- _WORK INSTRUCTIONS_:
Lines with the word "will" in them are the ones to copy from the records.

- _TASK INPUT_:
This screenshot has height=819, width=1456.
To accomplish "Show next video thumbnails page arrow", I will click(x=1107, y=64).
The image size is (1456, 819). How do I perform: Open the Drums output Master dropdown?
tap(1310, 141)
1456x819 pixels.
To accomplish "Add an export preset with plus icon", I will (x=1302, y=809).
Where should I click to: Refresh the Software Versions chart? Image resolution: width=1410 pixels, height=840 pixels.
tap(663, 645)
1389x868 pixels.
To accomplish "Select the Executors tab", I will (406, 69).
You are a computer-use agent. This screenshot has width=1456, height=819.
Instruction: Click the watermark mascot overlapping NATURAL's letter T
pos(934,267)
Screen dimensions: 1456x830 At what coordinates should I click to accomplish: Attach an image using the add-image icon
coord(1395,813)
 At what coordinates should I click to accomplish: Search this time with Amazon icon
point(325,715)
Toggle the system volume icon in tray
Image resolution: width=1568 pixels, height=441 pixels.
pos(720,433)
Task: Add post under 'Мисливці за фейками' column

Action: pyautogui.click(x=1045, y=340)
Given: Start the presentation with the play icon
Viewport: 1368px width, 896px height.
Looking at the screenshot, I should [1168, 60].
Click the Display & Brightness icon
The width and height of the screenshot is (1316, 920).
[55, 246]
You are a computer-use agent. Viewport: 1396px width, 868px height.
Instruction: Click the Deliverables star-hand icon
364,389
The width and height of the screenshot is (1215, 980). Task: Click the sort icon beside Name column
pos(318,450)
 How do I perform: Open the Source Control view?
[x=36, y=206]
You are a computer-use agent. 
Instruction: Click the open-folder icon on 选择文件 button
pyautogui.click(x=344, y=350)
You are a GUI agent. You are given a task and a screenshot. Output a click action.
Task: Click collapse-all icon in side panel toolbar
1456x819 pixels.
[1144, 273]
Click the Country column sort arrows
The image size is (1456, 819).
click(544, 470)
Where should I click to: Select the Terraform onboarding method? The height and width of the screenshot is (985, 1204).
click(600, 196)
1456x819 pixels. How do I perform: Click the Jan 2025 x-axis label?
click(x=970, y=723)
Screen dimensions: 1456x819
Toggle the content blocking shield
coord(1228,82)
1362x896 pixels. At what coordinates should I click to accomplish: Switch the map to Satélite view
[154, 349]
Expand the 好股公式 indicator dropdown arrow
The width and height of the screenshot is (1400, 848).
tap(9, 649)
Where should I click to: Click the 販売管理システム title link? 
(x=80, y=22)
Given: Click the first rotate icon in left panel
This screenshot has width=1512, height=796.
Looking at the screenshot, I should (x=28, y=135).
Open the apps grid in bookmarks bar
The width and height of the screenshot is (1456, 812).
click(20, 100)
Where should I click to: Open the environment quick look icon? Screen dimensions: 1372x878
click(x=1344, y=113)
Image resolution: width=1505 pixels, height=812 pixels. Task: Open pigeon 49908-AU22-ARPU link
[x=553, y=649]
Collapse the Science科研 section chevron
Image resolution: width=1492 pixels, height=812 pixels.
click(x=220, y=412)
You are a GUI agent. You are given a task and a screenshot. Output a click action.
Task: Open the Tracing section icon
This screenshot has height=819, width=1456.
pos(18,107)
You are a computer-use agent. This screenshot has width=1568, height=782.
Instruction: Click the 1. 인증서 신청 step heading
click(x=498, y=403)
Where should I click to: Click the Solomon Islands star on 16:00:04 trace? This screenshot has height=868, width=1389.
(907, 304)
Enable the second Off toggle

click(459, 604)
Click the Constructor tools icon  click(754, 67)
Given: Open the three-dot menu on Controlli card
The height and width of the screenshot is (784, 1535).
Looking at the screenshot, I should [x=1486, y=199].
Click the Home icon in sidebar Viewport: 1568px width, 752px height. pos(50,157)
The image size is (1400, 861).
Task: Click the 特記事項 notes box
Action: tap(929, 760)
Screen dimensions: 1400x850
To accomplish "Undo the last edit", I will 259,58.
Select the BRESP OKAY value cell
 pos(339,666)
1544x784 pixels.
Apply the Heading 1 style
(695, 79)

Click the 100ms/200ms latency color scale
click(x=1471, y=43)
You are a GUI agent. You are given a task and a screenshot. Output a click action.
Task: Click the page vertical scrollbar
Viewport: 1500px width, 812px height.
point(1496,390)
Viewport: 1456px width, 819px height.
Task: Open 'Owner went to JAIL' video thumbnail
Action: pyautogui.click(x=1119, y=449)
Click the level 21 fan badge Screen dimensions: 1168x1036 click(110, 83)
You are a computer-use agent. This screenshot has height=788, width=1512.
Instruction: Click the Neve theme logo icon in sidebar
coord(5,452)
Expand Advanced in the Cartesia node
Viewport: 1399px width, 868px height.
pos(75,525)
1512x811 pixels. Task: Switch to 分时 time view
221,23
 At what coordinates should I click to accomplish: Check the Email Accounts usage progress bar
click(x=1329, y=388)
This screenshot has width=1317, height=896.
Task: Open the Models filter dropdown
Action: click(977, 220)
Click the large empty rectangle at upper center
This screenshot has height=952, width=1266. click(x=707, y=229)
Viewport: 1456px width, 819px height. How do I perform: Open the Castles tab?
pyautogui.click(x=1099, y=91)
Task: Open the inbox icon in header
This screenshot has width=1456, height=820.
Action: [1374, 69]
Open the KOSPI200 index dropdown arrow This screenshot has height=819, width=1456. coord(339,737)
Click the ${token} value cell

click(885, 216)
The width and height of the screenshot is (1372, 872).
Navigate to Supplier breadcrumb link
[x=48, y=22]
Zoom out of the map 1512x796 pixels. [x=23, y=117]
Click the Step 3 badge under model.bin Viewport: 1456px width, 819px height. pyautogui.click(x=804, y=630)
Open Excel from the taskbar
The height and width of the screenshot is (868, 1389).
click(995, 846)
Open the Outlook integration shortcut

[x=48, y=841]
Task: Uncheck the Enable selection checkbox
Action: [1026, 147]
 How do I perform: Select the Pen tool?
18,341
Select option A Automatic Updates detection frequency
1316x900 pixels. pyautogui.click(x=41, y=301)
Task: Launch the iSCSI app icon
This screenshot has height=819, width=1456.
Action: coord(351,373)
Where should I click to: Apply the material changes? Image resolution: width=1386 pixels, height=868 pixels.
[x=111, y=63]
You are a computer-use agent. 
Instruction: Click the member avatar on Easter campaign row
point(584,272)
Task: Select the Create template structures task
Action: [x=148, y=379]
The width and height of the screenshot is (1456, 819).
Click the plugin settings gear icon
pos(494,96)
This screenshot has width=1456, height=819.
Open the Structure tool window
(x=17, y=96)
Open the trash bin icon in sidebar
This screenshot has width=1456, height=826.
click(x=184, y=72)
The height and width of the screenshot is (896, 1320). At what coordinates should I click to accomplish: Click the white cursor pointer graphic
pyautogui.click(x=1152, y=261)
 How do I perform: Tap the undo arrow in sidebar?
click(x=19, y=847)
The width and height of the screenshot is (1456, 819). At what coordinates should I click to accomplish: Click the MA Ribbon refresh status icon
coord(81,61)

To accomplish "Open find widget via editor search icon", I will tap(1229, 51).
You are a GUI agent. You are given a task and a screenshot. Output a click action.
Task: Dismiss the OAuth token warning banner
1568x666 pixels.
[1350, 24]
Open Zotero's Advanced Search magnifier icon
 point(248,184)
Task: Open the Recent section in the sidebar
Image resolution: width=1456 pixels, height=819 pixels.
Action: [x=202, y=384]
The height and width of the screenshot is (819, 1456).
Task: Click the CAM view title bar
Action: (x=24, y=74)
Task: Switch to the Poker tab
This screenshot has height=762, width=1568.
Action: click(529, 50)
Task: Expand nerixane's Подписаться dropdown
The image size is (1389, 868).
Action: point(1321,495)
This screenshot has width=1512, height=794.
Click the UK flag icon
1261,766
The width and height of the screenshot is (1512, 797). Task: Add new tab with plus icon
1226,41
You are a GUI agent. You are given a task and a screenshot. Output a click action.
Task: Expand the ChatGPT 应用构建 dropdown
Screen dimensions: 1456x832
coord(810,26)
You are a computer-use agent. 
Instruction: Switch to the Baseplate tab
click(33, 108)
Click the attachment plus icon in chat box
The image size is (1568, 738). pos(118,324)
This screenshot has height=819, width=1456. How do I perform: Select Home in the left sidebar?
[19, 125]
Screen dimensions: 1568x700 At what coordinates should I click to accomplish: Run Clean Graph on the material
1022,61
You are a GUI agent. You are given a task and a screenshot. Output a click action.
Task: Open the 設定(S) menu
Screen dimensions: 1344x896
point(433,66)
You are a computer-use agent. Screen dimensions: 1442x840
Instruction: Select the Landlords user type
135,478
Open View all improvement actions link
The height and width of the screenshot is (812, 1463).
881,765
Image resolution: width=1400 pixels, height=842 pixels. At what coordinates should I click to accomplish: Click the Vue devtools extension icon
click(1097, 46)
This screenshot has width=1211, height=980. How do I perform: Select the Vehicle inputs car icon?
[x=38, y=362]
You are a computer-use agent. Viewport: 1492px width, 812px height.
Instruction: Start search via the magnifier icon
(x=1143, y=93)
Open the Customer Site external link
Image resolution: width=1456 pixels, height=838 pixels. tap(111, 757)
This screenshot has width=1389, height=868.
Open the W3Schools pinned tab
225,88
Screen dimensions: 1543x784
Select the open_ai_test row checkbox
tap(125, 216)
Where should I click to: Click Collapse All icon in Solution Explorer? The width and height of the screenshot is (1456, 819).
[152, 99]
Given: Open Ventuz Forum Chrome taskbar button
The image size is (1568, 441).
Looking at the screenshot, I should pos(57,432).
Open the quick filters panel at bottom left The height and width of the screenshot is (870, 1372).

- _EXERCISE OUTPUT_:
To accomplish "Show next video thumbnails page arrow", I will click(x=1107, y=64).
To accomplish "Add an export preset with plus icon", I will (x=1302, y=809).
To accomplish "Select the Executors tab", I will (406, 69).
To accomplish "Undo the last edit", I will 259,58.
To accomplish "Open find widget via editor search icon", I will tap(1229, 51).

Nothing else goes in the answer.